MANUSCRIT autographe, « Tu règnes dans l’estat »…, [vers 1645 ?] ; 1 page in-fol. (portrait gravé joint).
Très rare sonnet contre MAZARIN.
[« Le sonnet contre Mazarin, présenté ici, illustre bien les fluctuations et les déceptions politiques de Maynard. En 1646, en tête de ses Œuvres, il avait placé une dédicace au chancelier Séguier, qu’il remplaça au cours de l’impression par une très flatteuse dédicace à Mazarin, nouveau maître de l’heure. Pellisson rapporte que le cardinal, qui ne se souciait guère de plaire aux gens de lettres, accorda néanmoins au poète une gratification de mille livres ; sans doute celui-ci espérait-il davantage : une charge d’État. Dix ans auparavant, étant à Rome, il avait décoché contre Richelieu un sonnet blessant : Par vos humeurs le monde est gouverné..., que celui-ci ne lui pardonna jamais. On connaît par ailleurs deux rondeaux de Maynard, tout à la louange de Mazarin. Peine perdue, et le poète se sera vengé par ce sonnet au parfum de chantage, qui fustige moins le cardinal, qu’il ne cherche à en soutirer une faveur promise et restée sans effet. Le sonnet satirique a été publié, avec un bref commentaire, par Jean-Pierre Lassalle dans le n° 18 (1992-1993) des Cahiers Maynard. Sans doute date-t-il de la dernière période de la vie du poète (1644-1645). Maynard, nous dit un de ses contemporains, était d’humeur caustique et se plaignait souvent des injustices de la fortune : il aura ainsi trouvé en Mazarin une de ses dernières cibles ». (Jean-Paul Goujon)]

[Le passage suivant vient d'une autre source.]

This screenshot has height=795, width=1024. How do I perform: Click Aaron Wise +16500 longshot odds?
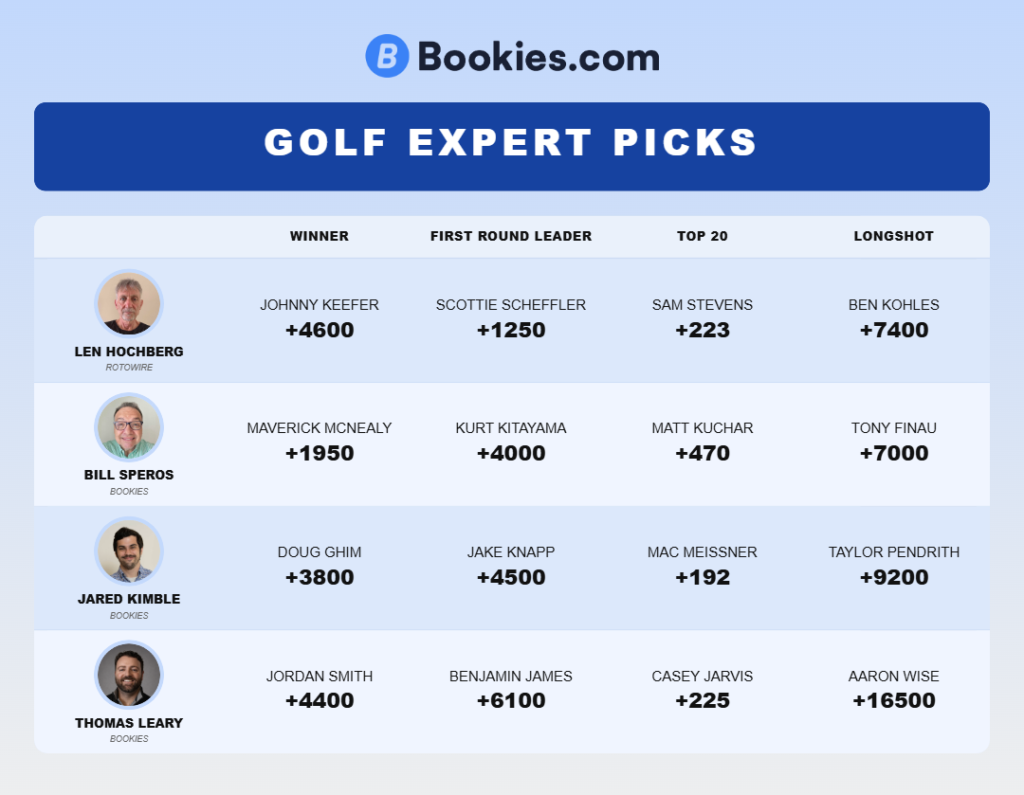click(893, 700)
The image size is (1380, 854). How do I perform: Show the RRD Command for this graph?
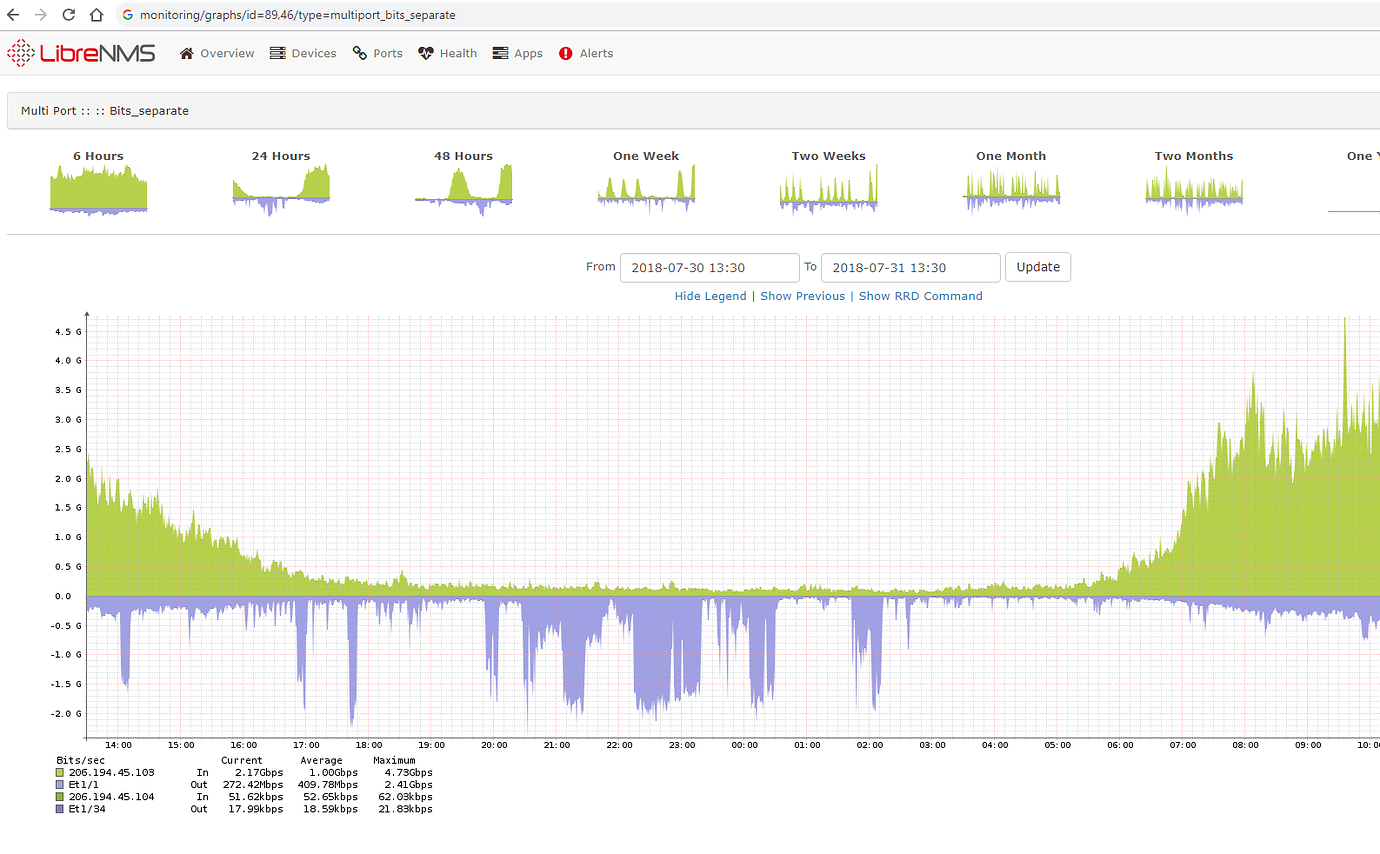coord(921,296)
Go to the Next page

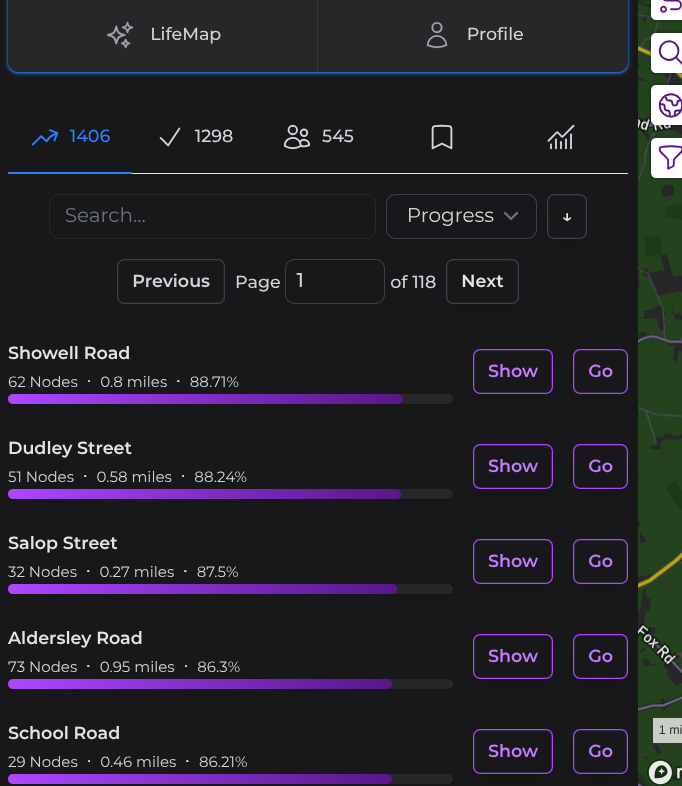[x=482, y=282]
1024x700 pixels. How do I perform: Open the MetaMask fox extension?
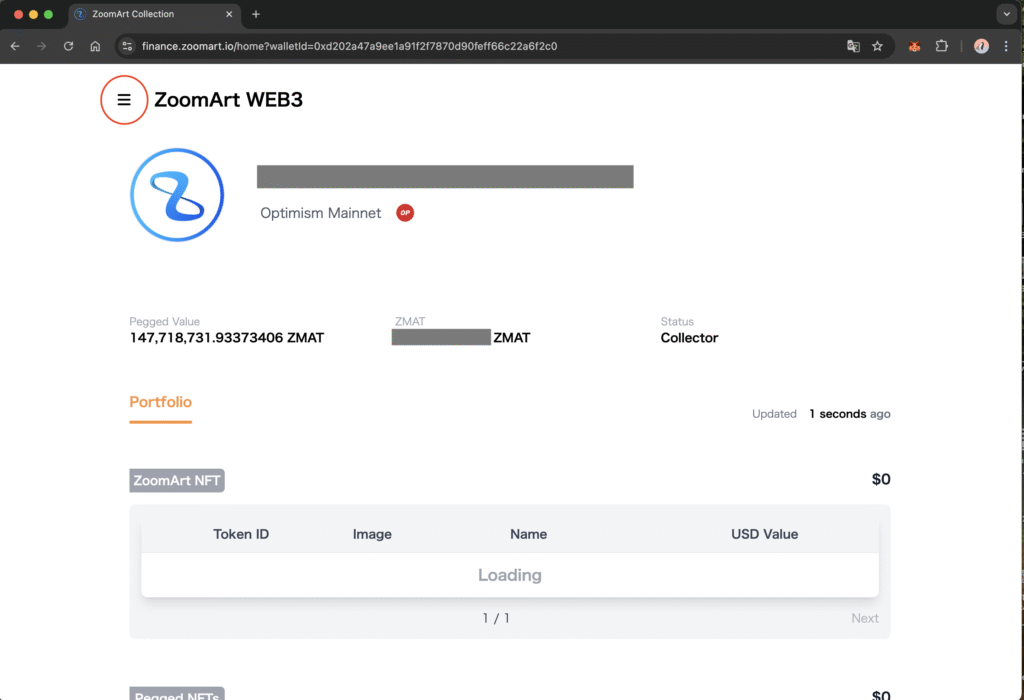coord(914,46)
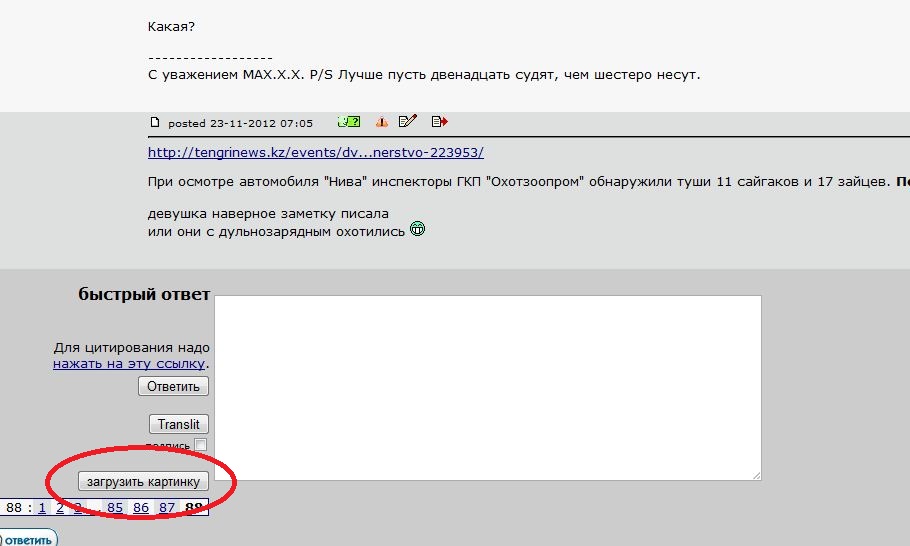Go to page 1 of the thread

click(42, 508)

« Tu regnes dans lestat du plus riche des Princes
Et ce poste est commode à ton avidité
Tes coffres sont remplis du sang de nos provinces
Et tes montagnes d’or font nostre pauvreté
L’on a veu par deux fois renaistre la France
Depuis que mon esprit ne regarde que toy,
Tu mas promis du cuer, accomplis ta promesse
Et las de me tromper agis de bonne foy
Haste ma recompence, ou la France va dire
Que tu ne cognois pas en ma façon descrire
Ce que nos Apollons y treuvent de charmant
Je vay guerir ta gloire avec mon esperance
Tes ingrates longueurs sont louvrage infamant
Et de ton avarice et de ton ignorance ».
Variante alternative au début du 8e vers, écrite dans l’interligne : « comme ta personne ».
Au verso, un sonnet d’une autre main : « Que tes soings diligens font souvent des couronnes »…
L’Académie française au fil des lettres, p. 26-27.